## EXERCISE INPUT
════════════════
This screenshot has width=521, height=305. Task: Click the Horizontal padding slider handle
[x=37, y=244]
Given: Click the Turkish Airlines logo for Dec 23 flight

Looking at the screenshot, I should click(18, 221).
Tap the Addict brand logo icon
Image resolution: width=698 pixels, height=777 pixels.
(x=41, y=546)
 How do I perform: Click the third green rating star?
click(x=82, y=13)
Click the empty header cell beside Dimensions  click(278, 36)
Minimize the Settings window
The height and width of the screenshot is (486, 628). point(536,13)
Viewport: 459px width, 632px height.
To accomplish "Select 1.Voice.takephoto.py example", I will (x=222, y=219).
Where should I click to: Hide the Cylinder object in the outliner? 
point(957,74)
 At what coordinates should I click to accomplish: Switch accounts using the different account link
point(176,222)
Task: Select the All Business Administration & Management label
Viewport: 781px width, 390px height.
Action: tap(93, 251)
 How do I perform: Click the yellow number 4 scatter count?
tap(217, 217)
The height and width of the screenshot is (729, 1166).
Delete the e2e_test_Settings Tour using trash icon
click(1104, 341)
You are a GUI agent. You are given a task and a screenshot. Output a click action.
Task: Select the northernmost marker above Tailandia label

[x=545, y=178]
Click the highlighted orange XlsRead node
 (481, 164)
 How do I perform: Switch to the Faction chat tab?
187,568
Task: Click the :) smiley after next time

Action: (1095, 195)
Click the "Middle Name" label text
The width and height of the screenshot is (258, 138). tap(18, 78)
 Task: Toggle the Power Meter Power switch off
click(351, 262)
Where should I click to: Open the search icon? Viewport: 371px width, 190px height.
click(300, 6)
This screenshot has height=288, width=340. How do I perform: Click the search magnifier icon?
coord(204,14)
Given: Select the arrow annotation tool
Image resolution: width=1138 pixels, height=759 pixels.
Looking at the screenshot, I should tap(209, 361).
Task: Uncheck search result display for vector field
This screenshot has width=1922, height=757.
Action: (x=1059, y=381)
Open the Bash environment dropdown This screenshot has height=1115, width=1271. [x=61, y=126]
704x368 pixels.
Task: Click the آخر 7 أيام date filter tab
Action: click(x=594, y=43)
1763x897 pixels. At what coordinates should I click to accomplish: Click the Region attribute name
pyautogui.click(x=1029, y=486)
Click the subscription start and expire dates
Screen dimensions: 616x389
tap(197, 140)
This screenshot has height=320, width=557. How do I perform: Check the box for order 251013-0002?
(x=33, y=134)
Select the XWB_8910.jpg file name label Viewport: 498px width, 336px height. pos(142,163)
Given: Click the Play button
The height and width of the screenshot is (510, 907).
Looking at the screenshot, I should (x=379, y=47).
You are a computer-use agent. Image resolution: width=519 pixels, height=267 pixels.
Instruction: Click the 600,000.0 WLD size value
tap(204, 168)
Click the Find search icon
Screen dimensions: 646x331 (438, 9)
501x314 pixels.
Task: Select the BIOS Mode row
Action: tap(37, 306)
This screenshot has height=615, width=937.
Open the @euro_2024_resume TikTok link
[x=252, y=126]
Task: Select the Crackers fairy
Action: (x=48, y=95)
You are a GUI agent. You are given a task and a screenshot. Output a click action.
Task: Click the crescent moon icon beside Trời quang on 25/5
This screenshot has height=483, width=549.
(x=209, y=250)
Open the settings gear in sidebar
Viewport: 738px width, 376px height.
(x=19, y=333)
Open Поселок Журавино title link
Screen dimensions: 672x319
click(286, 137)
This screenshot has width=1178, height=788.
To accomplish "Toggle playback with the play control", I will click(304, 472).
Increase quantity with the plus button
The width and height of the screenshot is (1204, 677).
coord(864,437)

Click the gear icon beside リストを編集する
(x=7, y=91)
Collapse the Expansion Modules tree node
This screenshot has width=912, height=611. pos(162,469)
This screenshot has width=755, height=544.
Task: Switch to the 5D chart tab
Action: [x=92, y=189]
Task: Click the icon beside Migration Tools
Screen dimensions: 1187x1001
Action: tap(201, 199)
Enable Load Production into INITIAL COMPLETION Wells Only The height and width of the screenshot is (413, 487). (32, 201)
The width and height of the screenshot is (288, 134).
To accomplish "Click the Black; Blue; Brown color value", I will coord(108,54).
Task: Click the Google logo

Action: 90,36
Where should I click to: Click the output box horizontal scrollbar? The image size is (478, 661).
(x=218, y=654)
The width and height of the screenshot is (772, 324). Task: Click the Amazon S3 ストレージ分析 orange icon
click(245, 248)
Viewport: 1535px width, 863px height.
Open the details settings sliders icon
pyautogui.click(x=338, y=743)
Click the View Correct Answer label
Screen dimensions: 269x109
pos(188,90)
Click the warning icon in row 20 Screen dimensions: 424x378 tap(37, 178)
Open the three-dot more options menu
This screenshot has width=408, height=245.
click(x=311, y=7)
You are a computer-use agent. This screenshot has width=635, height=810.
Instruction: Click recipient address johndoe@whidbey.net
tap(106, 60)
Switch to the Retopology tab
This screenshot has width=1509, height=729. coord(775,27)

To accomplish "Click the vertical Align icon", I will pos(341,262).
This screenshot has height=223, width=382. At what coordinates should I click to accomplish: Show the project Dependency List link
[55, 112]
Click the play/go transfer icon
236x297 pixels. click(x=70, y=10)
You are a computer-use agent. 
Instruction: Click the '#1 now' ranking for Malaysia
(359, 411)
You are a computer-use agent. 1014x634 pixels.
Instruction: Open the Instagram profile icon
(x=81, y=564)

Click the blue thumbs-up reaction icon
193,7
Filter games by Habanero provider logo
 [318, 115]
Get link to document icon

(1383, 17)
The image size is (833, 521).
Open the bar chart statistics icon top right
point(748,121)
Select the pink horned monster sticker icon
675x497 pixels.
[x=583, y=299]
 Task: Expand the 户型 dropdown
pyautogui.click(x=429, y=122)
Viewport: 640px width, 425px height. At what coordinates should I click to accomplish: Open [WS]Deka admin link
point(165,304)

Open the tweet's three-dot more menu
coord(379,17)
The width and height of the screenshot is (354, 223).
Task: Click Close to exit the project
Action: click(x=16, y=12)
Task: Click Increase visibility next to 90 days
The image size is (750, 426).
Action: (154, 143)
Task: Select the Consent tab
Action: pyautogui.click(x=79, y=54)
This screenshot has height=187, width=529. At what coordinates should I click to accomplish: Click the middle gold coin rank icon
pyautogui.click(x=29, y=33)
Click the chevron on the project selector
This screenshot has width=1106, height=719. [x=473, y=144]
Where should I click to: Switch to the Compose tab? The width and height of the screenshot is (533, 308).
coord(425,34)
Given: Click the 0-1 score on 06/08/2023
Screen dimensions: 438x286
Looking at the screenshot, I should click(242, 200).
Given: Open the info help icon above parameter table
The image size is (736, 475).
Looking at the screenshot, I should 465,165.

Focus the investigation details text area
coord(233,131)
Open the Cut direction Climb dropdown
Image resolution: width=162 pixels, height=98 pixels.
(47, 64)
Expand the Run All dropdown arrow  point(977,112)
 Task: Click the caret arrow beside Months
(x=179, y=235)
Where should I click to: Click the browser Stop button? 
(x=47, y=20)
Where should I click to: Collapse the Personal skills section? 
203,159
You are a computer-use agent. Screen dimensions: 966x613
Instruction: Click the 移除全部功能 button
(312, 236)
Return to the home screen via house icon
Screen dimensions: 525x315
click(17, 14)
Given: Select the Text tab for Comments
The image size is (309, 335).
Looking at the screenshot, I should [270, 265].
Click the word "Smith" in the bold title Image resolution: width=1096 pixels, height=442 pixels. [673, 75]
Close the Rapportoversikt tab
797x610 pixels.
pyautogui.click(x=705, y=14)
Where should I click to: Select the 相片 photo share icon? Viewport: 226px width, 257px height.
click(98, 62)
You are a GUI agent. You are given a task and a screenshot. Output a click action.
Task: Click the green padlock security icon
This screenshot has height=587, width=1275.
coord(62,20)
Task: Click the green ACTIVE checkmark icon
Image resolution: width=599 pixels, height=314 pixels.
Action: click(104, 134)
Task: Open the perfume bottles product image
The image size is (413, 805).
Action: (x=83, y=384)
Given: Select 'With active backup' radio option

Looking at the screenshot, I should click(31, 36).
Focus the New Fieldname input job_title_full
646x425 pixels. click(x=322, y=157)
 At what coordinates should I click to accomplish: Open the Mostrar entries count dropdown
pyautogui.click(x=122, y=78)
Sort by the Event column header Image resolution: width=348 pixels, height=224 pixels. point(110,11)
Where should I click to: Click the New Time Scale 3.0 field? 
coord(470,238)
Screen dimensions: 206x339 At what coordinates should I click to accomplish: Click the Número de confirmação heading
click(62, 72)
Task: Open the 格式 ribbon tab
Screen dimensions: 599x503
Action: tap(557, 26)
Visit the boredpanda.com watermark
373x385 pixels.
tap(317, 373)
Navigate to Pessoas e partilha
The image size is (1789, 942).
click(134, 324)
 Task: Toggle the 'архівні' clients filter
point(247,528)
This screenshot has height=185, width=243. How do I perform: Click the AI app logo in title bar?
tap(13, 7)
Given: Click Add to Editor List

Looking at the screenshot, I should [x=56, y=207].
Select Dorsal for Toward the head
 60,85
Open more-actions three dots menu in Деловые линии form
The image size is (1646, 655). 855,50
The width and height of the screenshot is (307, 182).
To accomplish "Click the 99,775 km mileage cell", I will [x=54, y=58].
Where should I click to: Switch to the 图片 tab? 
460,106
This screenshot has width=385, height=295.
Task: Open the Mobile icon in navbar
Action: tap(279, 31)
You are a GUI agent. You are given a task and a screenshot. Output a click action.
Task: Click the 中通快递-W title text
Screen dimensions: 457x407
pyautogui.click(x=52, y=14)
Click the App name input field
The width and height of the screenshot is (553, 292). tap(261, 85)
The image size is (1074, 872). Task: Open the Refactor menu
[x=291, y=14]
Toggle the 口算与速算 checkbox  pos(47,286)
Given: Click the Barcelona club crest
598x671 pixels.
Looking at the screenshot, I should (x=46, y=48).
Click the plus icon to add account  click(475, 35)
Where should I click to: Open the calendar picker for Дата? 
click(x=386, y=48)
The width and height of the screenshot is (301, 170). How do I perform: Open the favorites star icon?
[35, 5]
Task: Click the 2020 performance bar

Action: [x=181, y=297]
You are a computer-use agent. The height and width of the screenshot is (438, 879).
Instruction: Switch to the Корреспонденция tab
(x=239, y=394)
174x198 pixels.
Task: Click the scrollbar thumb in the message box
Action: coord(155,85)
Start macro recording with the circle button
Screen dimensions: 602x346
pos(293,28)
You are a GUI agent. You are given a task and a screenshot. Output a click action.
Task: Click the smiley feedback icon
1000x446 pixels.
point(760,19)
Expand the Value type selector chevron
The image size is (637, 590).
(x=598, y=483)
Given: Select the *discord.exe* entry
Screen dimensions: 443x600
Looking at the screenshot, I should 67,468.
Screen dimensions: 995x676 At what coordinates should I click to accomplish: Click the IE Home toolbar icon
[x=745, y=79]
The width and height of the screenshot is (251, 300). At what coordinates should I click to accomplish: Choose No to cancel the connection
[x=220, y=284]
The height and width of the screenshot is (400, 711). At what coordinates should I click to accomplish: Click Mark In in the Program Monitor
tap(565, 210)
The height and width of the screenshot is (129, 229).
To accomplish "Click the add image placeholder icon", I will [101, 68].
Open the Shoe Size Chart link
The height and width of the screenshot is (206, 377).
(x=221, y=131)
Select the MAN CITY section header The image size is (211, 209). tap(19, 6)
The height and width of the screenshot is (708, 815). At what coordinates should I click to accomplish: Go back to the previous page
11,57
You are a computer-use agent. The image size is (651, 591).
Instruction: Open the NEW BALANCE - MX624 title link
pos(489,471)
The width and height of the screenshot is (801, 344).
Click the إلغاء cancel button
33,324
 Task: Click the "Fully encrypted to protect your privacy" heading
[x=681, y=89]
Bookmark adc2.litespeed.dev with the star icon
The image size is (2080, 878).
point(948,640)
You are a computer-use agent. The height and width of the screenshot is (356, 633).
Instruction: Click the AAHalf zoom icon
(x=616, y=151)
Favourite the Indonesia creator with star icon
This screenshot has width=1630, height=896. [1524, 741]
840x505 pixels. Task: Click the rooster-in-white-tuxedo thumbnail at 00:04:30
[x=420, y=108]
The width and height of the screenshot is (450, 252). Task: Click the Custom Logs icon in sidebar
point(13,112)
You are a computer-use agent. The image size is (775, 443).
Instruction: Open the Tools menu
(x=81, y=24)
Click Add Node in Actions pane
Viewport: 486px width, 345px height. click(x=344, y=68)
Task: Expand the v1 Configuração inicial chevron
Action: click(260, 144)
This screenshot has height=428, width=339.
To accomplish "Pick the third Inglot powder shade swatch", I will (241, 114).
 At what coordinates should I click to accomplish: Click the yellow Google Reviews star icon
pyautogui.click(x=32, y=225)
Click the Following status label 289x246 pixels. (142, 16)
════════════════
## WORK ITEM
Select the lines in this material that hold the word "cell", leaving none out.

## SOLUTION TO THIS EXERCISE
Click the empty header cell beside Dimensions  click(278, 36)
To accomplish "Click the 99,775 km mileage cell", I will [x=54, y=58].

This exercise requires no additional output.